Re: Performance - Mailing list pgsql-general

From Tom Lane
Subject Re: Performance
Date
Msg-id 21316.958491587@sss.pgh.pa.us
Whole thread Raw
In response to Re: Performance  ("Ross J. Reedstrom" <reedstrm@wallace.ece.rice.edu>)
List pgsql-general
"Ross J. Reedstrom" <reedstrm@wallace.ece.rice.edu> writes:
> On Tue, May 16, 2000 at 01:41:48AM -0700, Dustin Sallings wrote:
>> I ran into this exact problem, and it was *very* significant on a
>> 15M row table I have.  :)  It didn't seem to want to use the index, even
>> freshly created, without a vacuum analyze.

> Hmm, if you drop the index, do a VACUUM ANALYZE, then create the index,
> it doesn't want to use it?

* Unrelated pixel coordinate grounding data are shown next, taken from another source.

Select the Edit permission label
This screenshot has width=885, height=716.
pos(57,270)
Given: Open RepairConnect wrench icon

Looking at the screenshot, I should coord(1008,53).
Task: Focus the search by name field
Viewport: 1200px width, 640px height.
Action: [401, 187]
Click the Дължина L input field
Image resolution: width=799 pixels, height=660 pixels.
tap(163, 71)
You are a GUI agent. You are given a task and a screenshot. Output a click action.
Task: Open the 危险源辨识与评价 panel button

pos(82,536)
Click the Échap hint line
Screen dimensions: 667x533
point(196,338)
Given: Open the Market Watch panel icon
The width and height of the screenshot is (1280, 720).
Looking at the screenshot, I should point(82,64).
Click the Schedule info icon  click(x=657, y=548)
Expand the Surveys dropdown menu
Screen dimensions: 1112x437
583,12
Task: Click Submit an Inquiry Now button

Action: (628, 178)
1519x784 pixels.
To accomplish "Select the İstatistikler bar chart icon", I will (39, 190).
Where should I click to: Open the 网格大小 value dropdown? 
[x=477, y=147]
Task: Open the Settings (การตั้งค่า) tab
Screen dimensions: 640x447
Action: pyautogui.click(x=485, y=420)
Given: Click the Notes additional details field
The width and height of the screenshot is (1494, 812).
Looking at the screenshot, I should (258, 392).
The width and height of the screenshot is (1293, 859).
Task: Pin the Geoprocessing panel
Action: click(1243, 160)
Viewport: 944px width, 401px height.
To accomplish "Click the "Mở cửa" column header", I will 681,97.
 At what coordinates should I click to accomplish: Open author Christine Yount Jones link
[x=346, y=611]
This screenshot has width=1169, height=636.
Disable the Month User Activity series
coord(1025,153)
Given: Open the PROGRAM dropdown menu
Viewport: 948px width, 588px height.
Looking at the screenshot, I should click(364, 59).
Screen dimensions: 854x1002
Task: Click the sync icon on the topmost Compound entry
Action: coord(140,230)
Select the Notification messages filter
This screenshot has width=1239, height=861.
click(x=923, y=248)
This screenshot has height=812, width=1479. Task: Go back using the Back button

That's be odd, since the statistics are
> only kept about the table relations, not the indices themselves.

Right, it doesn't matter whether the index existed at the time of the
VACUUM.  But it does matter whether any VACUUM ANALYZE stats are
available or not...

> If you mean it won't use an fresh index on a fresh table, that's the
> expected behavior.

Just to clarify: it depends on the query, and 7.0's behavior is
different from prior versions.  For an equality-type probe, like
"WHERE x = 33", I'd expect 7.0 to select an indexscan even without
stats.  For an inequality like "WHERE x < 33", it will not select
an indexscan unless it has stats indicating that the inequality is
reasonably selective (less than about 10% of the table, I think).
For a range bound like "WHERE x > 22 AND x < 33", you will get an
indexscan without stats.  Beyond that I'm not going to guess...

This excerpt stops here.